In the discussion, validation in a clinical setting should be clearly stated as the ultimate goal of an ophthalmic AI system is to enhance patient care in a real-world clinical environment. The generalizability of the developed AI system to external validation sets not used for AI development should be evaluated.

Comparisons across reported AI systems are challenging as each system’s performance has been tested using different methodologies on different populations, with different input datasets. In a fair comparison, AI systems need to be subjected to the same independent test set that is representative of the target population, using the same performance metrics. As this is not always possible, the strengths and weaknesses of each paper should be reported.

Current AI systems are capable of diagnosing and staging ocular diseases from images, such as color fundus photographs, OCT, or the visual field.
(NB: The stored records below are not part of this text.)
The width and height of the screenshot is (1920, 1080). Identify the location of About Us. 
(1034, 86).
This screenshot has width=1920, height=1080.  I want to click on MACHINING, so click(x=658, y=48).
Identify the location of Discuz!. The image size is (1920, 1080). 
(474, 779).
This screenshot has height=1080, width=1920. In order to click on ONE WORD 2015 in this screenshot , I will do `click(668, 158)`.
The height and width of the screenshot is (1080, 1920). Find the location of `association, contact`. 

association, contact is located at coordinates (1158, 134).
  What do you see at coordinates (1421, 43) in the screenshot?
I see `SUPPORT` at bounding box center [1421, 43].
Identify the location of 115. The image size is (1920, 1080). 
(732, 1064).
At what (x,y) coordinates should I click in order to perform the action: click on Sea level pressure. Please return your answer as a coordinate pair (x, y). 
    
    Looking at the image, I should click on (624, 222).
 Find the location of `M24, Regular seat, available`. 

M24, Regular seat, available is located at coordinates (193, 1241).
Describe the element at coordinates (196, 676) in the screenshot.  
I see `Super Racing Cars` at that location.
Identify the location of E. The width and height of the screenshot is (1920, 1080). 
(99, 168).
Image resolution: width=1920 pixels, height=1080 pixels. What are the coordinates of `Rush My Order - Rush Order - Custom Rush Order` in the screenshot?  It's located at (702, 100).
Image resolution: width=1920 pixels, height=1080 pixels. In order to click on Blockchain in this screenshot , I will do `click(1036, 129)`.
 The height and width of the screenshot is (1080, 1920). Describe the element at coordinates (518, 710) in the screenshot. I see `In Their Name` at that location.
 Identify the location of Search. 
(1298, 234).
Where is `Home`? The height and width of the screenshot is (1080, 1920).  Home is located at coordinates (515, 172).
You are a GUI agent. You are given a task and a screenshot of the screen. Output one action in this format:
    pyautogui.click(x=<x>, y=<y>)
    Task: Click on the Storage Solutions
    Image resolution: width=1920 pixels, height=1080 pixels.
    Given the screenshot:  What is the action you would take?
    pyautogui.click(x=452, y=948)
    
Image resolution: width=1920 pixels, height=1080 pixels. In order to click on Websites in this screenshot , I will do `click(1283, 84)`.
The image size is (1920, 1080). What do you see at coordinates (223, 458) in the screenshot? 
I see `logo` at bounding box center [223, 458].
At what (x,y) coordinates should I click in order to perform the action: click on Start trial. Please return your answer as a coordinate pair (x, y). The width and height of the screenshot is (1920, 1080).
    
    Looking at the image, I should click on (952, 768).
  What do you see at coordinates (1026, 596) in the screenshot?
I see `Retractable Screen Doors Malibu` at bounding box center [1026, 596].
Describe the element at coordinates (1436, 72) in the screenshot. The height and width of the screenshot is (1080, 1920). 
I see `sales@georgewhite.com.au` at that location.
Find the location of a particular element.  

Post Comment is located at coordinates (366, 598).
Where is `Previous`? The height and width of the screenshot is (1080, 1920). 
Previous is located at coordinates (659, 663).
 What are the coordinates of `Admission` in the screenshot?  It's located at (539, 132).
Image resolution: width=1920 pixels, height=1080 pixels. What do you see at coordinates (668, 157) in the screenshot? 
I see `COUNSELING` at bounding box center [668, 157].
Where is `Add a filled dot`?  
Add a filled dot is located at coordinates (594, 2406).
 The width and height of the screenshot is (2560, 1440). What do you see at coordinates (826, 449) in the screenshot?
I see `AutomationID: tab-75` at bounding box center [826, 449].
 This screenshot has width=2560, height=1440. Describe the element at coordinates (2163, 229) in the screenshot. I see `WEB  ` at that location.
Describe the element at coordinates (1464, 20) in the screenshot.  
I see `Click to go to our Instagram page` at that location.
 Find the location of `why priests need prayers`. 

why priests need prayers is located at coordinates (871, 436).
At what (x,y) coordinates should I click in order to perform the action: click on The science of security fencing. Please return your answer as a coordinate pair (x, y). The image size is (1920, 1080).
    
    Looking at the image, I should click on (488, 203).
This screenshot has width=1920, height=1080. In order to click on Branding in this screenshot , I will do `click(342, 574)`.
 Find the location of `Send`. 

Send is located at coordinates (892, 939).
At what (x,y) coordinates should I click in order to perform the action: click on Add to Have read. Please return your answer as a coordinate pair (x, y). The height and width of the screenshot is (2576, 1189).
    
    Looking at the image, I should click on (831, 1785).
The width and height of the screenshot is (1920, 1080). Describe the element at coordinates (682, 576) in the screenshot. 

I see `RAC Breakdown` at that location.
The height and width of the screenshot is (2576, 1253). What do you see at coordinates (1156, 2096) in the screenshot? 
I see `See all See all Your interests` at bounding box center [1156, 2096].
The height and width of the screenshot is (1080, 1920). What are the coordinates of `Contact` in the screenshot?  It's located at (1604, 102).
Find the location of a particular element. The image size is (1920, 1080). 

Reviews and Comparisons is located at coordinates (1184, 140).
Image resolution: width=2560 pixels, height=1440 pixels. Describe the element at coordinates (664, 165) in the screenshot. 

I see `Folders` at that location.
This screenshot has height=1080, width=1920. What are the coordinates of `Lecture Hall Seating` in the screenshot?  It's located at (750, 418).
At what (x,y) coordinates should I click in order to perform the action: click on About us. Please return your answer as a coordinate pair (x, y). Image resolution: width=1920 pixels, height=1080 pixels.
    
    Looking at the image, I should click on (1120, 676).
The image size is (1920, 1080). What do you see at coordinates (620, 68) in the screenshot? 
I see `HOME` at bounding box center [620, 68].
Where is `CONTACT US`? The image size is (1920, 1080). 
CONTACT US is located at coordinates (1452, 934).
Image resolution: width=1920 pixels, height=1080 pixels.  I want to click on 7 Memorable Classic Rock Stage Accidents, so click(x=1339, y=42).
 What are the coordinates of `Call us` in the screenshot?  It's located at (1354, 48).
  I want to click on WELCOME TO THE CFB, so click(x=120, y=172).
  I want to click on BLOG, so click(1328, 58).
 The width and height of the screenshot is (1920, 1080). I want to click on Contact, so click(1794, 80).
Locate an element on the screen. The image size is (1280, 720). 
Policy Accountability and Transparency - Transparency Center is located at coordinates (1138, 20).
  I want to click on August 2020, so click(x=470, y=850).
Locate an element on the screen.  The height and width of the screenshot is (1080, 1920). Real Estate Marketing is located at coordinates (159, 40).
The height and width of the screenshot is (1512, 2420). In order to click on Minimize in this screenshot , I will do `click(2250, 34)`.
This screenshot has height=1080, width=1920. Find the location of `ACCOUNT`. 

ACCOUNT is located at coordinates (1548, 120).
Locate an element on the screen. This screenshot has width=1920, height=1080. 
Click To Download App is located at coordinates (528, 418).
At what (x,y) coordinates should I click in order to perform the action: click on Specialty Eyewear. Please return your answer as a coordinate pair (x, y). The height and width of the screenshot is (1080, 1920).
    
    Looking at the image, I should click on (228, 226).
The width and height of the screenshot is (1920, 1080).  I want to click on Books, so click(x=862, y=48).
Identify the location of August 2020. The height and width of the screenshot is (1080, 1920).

Most algorithms have been tested on limited datasets with relatively homogenous patient populations and a selected set of imaging devices with inclusion criteria that exclude complex pathologies or poor-quality input data for study purposes. Real-world ocular images inevitably include indecipherable scans from diseases not yet medically identified or an overlap of multiple diseases. Future studies should focus on validating algorithms on real-world ocular images from multiple patient populations and using various types and versions of imaging machines.

As the AI field grows in ophthalmology, there is a strong demand for a standardized reporting format and a consensus for judgment criteria. These standards are being established in multiple fields of research and will help clinicians and scientific paper peer reviewers interpret data and apply the results to their research and clinic.